What does it mean to be ready for performance measurement?

Tony Schwartz, author of The Way We’re Working Isn’t Working, might say we need a growth culture:

“In a growth culture, people build their capacity to see through blind spots; acknowledge insecurities and shortcomings rather than unconsciously acting them out; and spend less energy defending their personal value so they have more energy available to create external value.”

It’s not hard to appreciate why a growth culture would frame meaningful performance measurement as a valuable tool. And it’s not hard to appreciate that when measurement is done the wrong way, it catalyses what I call a performance-obsessed culture (I don’t think Tony Schwartz’s term of performance-driven culture it quite right):

“By contrast, a performance-driven culture often exacerbates people’s fears by creating up a zero-sum game in which people are either succeeding or failing and ‘winners’ quickly get weeded out from ‘losers’.”

It’s true that we don’t want a performance-obsessed culture like this.
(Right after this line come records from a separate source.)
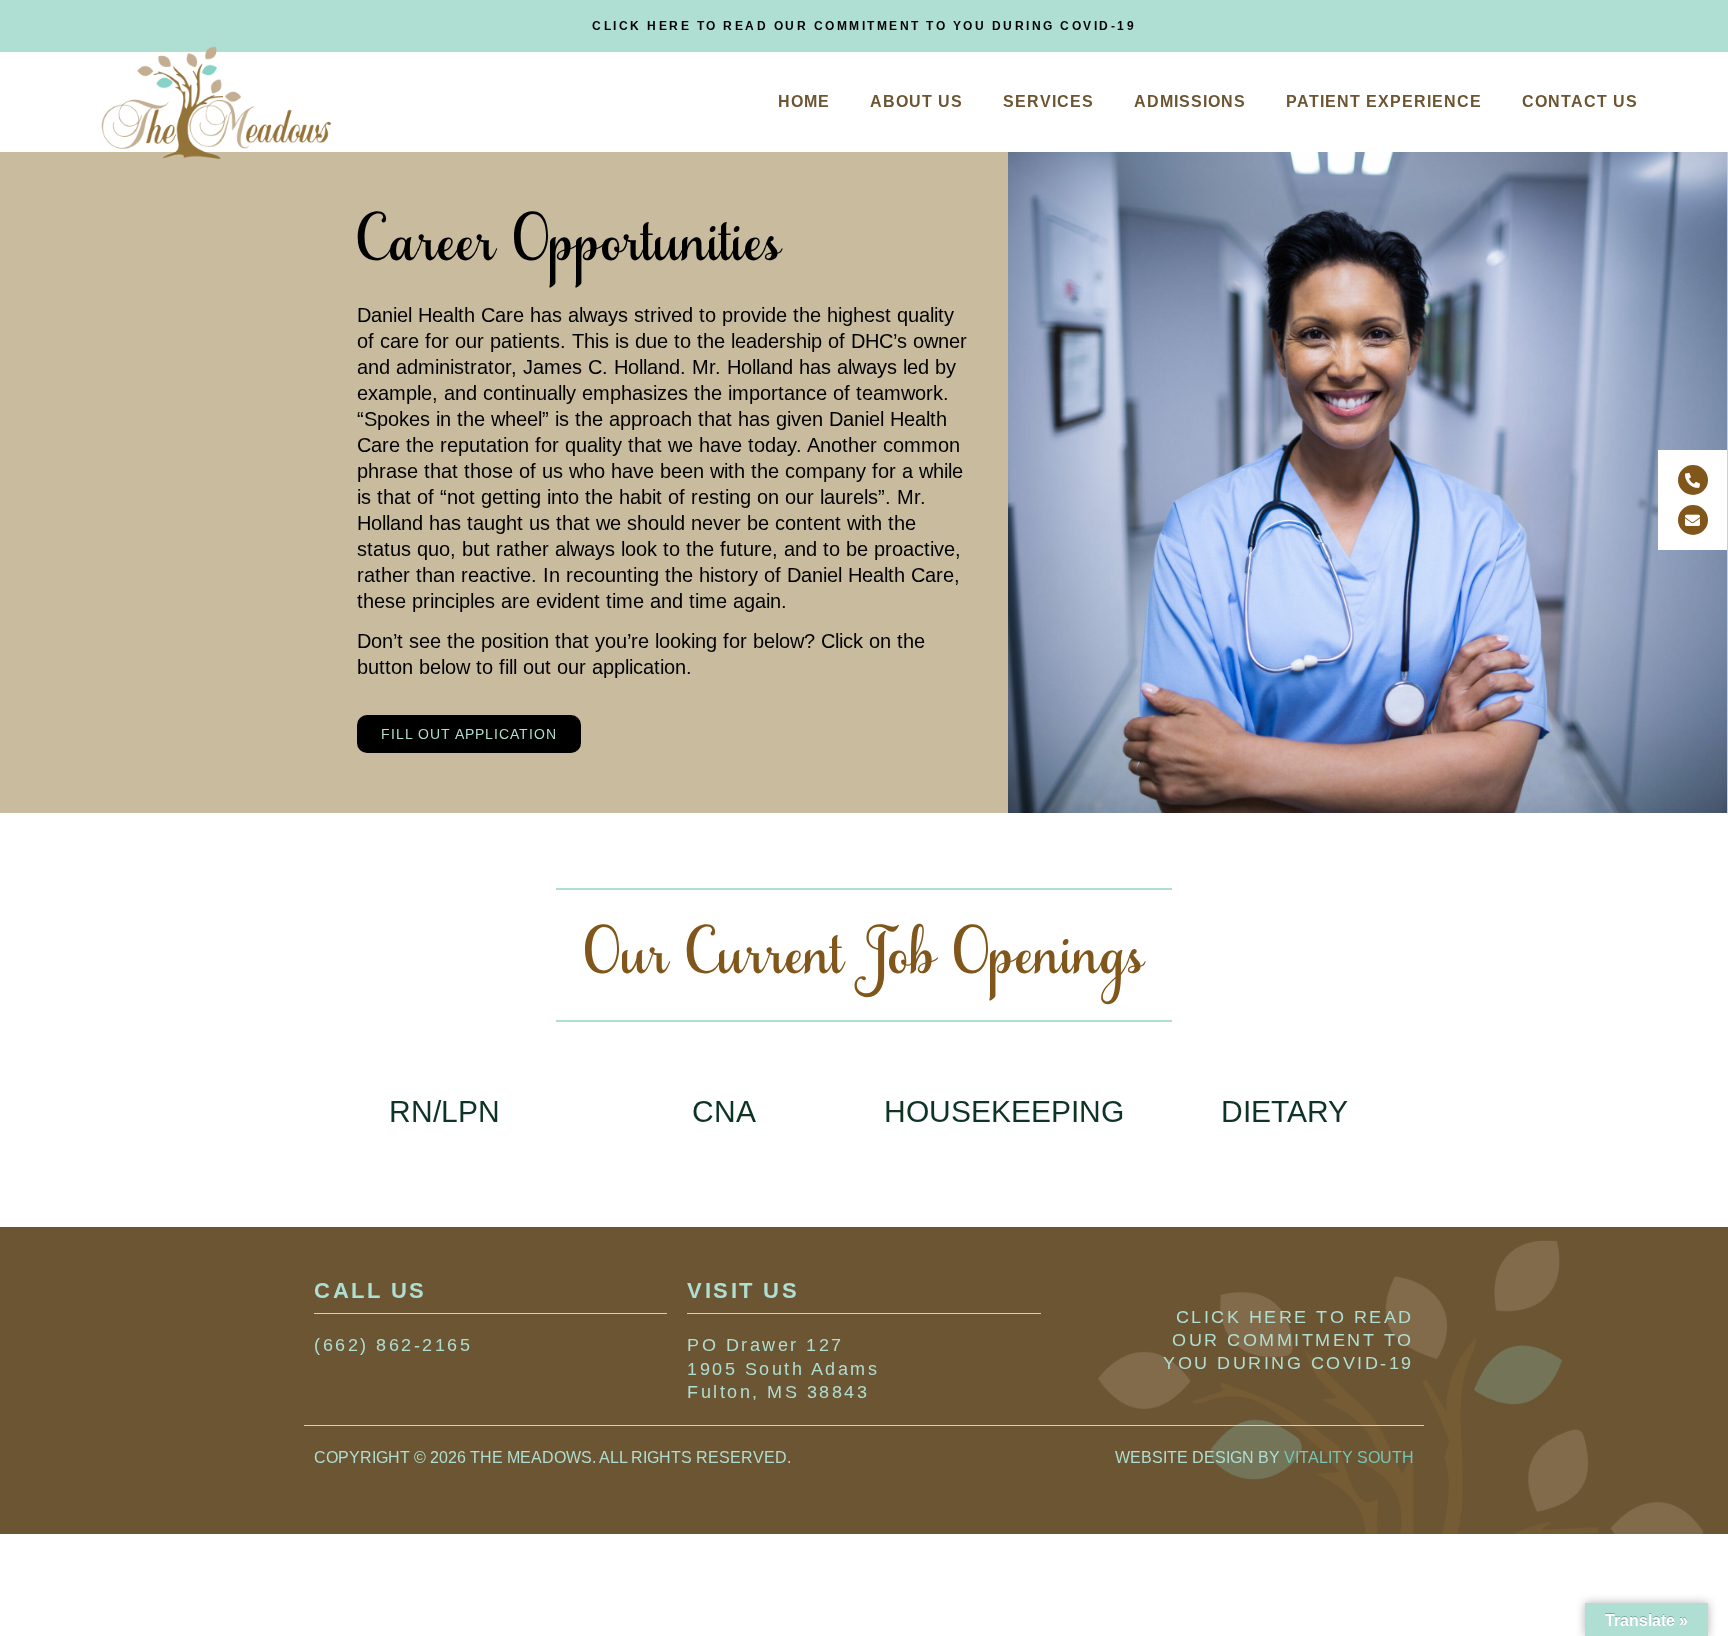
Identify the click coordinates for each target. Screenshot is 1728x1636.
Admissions (1190, 101)
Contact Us (1580, 101)
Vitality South (1349, 1457)
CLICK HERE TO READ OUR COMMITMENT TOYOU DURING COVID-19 (1288, 1340)
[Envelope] (1693, 520)
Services (1048, 101)
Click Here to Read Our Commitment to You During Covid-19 (864, 26)
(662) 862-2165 (393, 1345)
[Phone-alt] (1693, 480)
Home (804, 101)
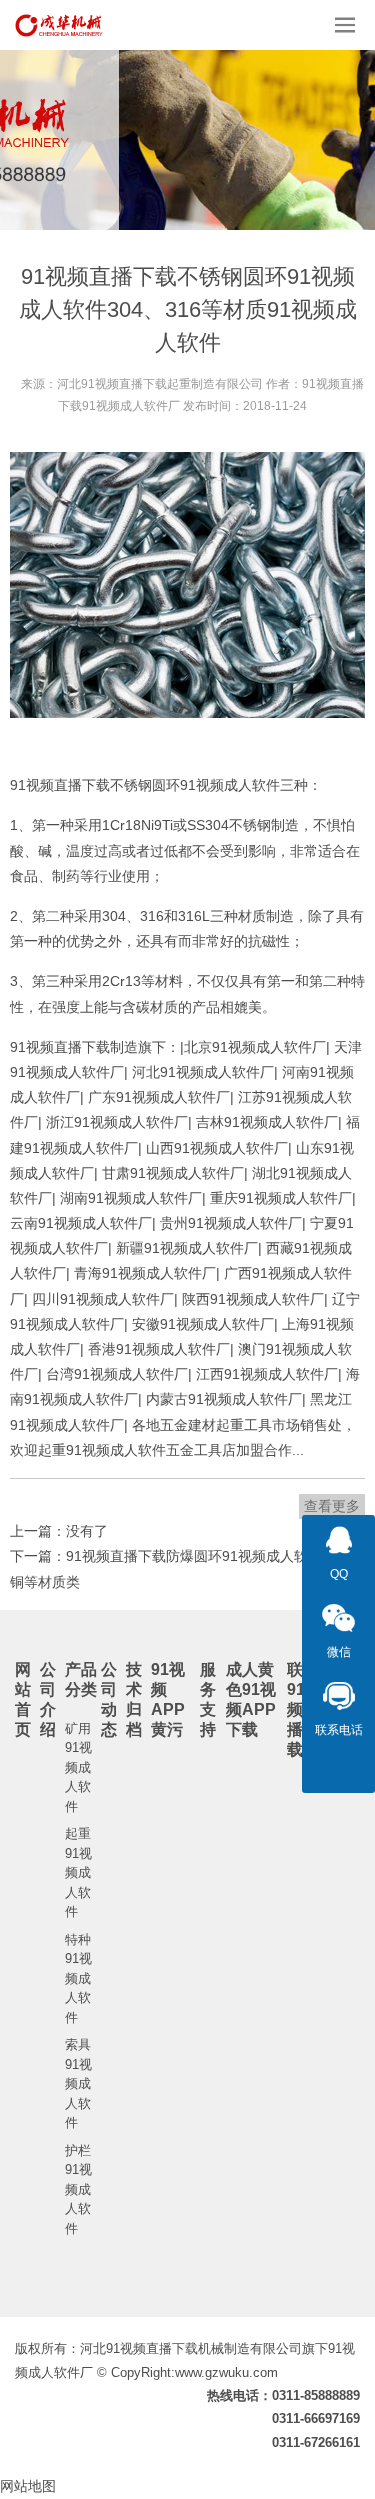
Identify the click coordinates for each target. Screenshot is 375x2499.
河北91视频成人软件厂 (203, 1072)
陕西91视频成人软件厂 (253, 1299)
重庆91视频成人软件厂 (281, 1198)
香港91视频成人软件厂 (159, 1349)
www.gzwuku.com (226, 2372)
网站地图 (28, 2486)
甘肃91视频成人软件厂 (173, 1173)
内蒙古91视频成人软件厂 (224, 1399)
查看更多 (332, 1506)
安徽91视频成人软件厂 (203, 1324)
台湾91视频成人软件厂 (117, 1374)
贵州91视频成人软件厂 (231, 1223)
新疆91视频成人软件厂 (187, 1248)
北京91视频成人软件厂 (255, 1047)
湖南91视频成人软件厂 (131, 1198)
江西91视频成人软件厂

It’s also true that we don’t want a performance-avoiding culture, either. No approach to performance measurement, and the wrong approach to performance measurement, will both lead to these non-growth cultures.

But we don’t need a growth culture before we start the right approach to measurement. In fact, there is strong evidence that successful leaders use measurement to shift the culture to have a healthy focus on performance. To get ready to do this, we need the right approach – not the typical approaches – to measurement.
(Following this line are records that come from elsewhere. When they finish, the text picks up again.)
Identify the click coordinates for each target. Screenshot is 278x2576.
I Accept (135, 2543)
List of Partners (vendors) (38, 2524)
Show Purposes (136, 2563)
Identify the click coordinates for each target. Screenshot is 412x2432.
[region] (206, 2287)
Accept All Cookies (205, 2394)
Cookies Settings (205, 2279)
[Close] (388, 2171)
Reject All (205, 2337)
How do we get ready for performance measurement?

We’re continually learning from our clients around the world what makes performance measurement work, and what makes it stall or fail. And taking the approach that succeeds the most is particularly important if you’re starting out with a leadership team that believes the organisation isn’t yet ready for measuring performance.
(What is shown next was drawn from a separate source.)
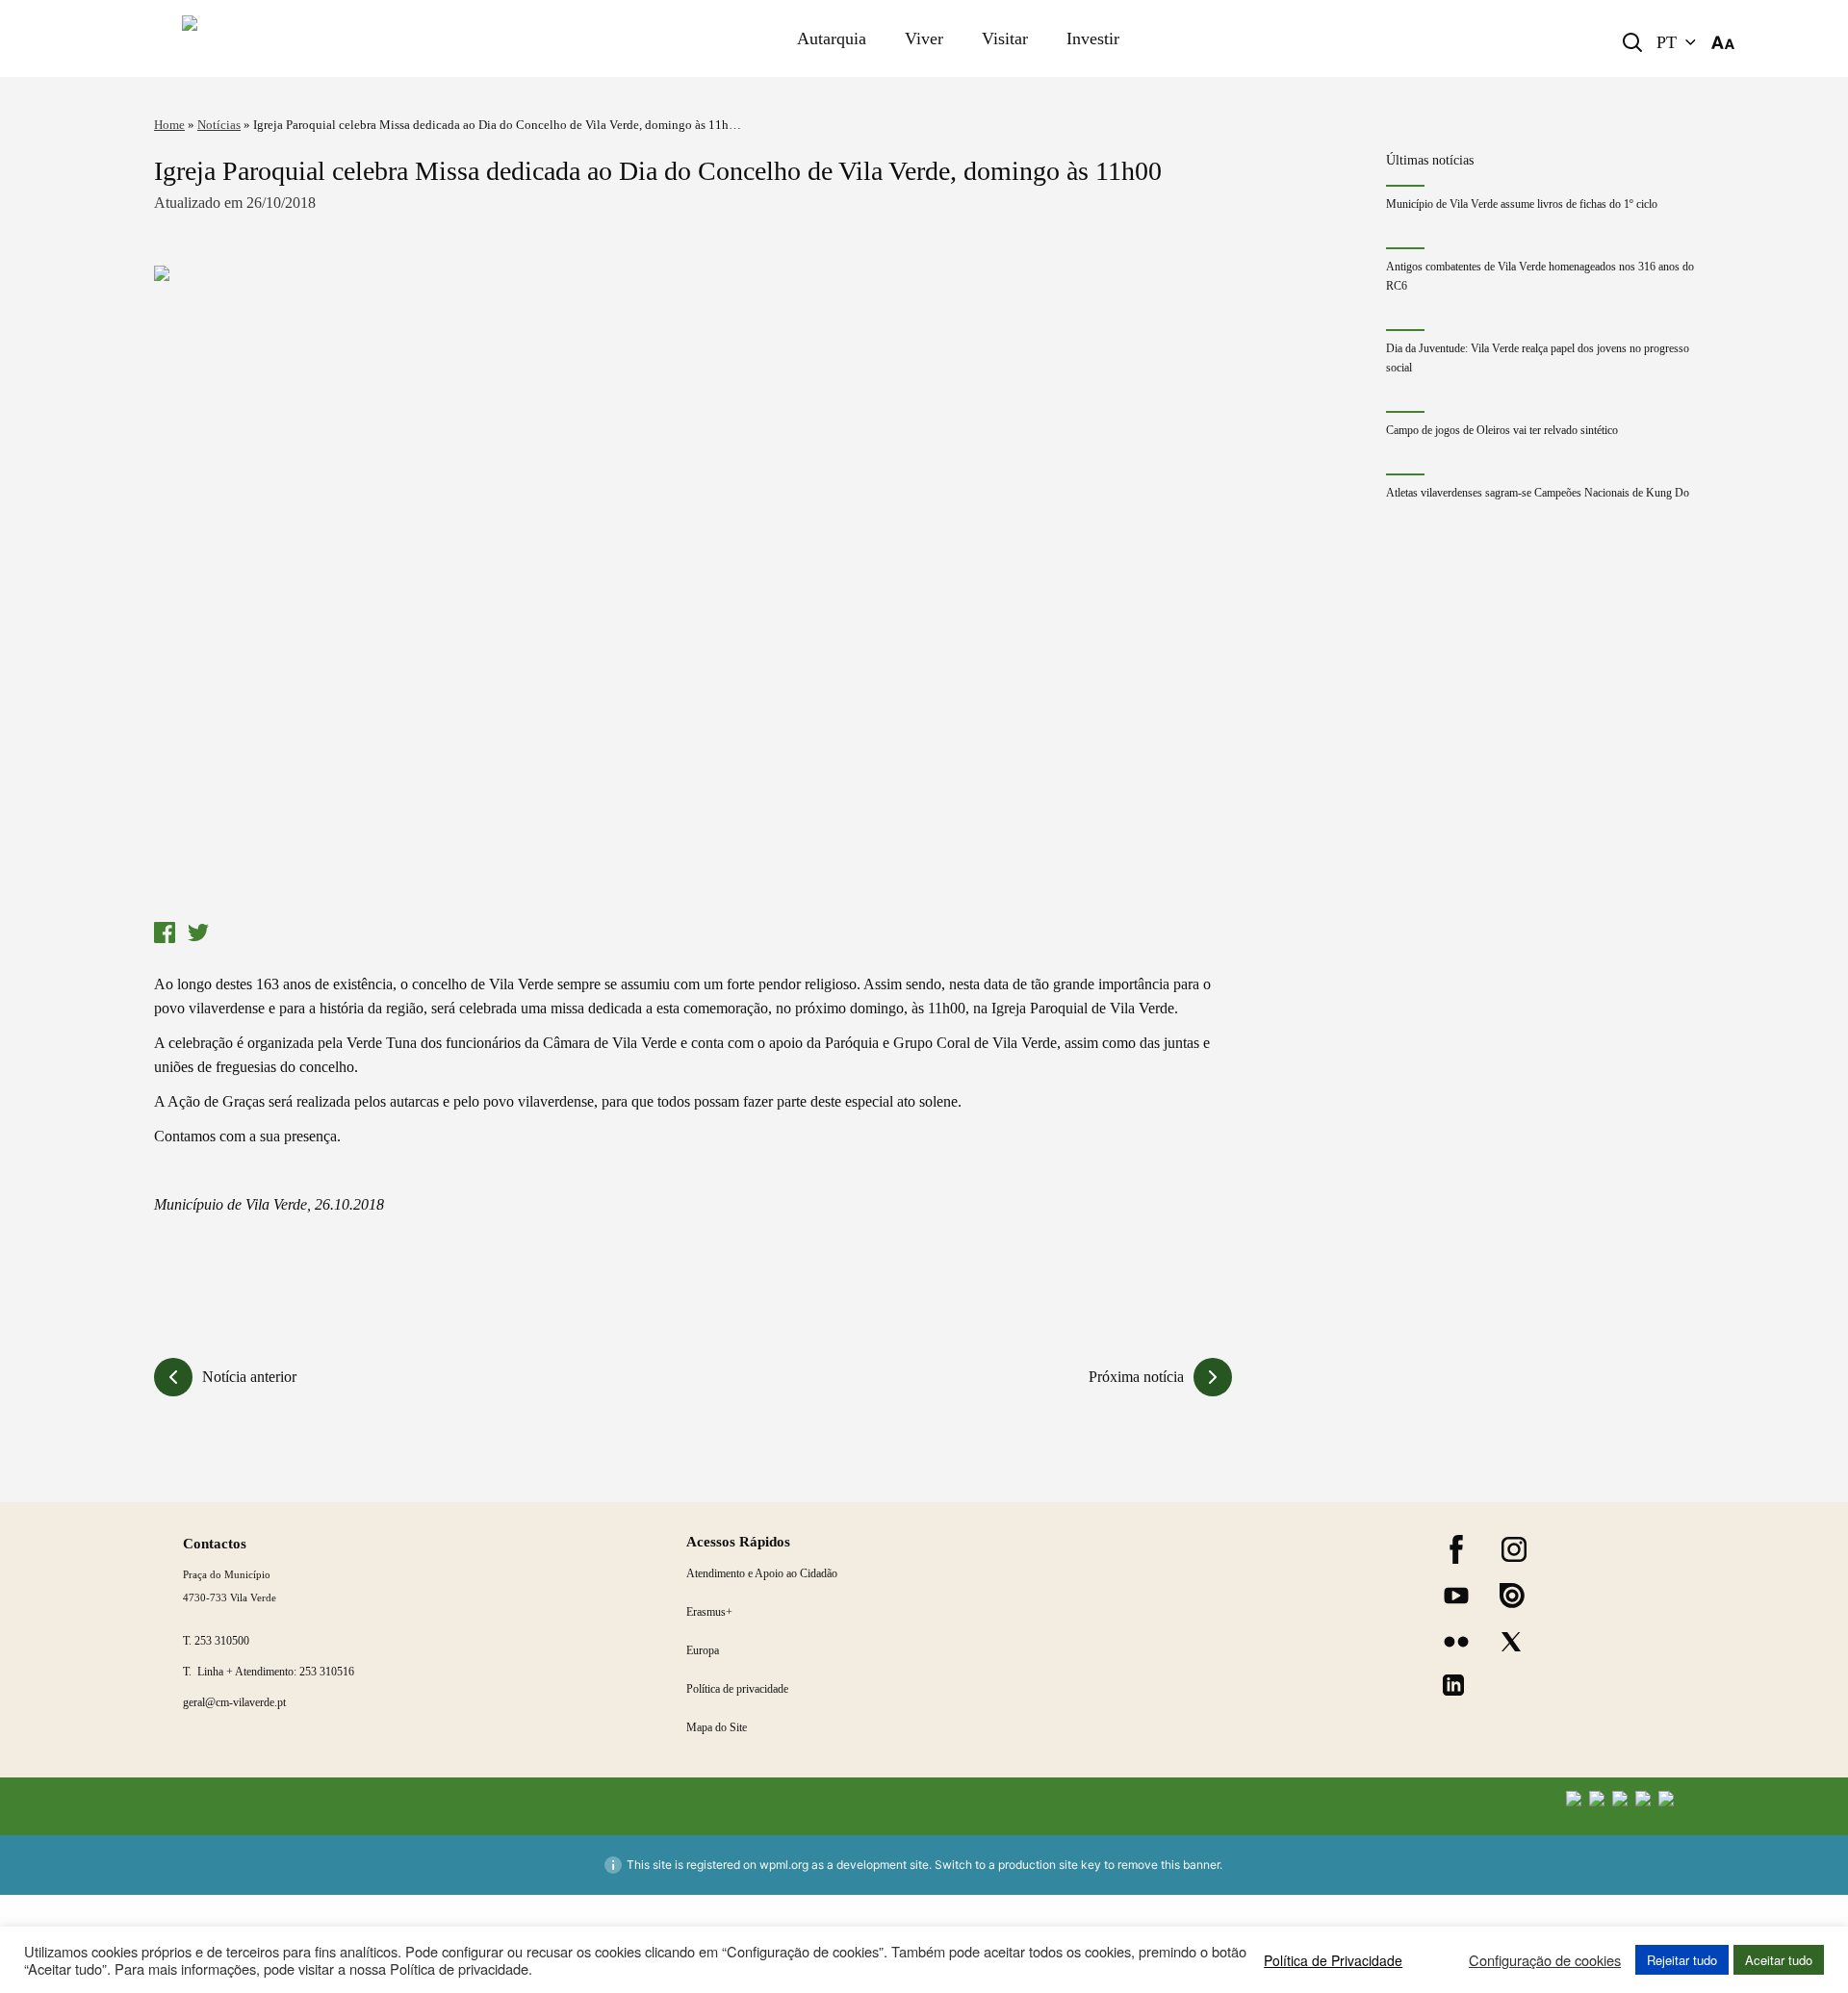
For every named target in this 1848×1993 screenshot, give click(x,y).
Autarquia (831, 38)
Here is the approach that has worked best:

  1. Adopt a deliberate measurement approach. Don’t wing it. Don’t do what you’ve always done (which likely hasn’t worked because of the anti attitude your culture has towards measurement). You don’t really have to make it formal, but definitely make it deliberate.
  2. Start. But start small. Don’t dive into full implementation of performance measurement, for every goal at every level. It will overwhelm and burn people out. Paradoxically, starting smaller speeds up successful implementation.
  3. Start where the energy is. Performance measurement is more social than technical, and it only works when beliefs and attitudes support the reason for doing it. You can stimulate this energy with an interactive activity like the PuMP Mind Map.
  4. Trust the process. It’s oh so tempting to ‘tailor’ a measurement approach to your organisation and your culture. But it’s a trap. If there’s one thing I’ve learned over my 25 year KPI career, from all the clients who told me, it’s that you should trust and follow the proven process. When you do trust the process, magical things happen, like finally helping discordant groups find and commit to shared outcomes.
  5. Continue with the right tone. We need the right mindsets for performance measurement. Without them, the dysfunctional beliefs and attitudes and behaviours of the culture you feel isn’t ready for measurement will pervade. Be diligent about making the right mindsets visible and talking about them during each measurement meeting.
  6. Make sure you finish. A timber manufacturing company began using PuMP, with much excitement. And they were doing a brilliant job at making their strategy clear and measurable. But like many other new initiatives they’d taken on, they let it stall as their attention turned to the next bright and shiny initiative. Finishing becomes easier when you have a plan that steps you to the finish line.
  7. Let engagement grow organically. When you give people the opportunity to see what you’re doing with measurement, without pressure or threat or expectation, they can give their buy-in. One of the powerful ways to do this is with a PuMP Measure Gallery.
  8. Keep starting. Where ever you get the next flourish of interest in performance measurement, that’s where you start next. Performance measurement practice will grow in ripples, each ripple larger than the last. That’s the sustainable way to grow a performance culture.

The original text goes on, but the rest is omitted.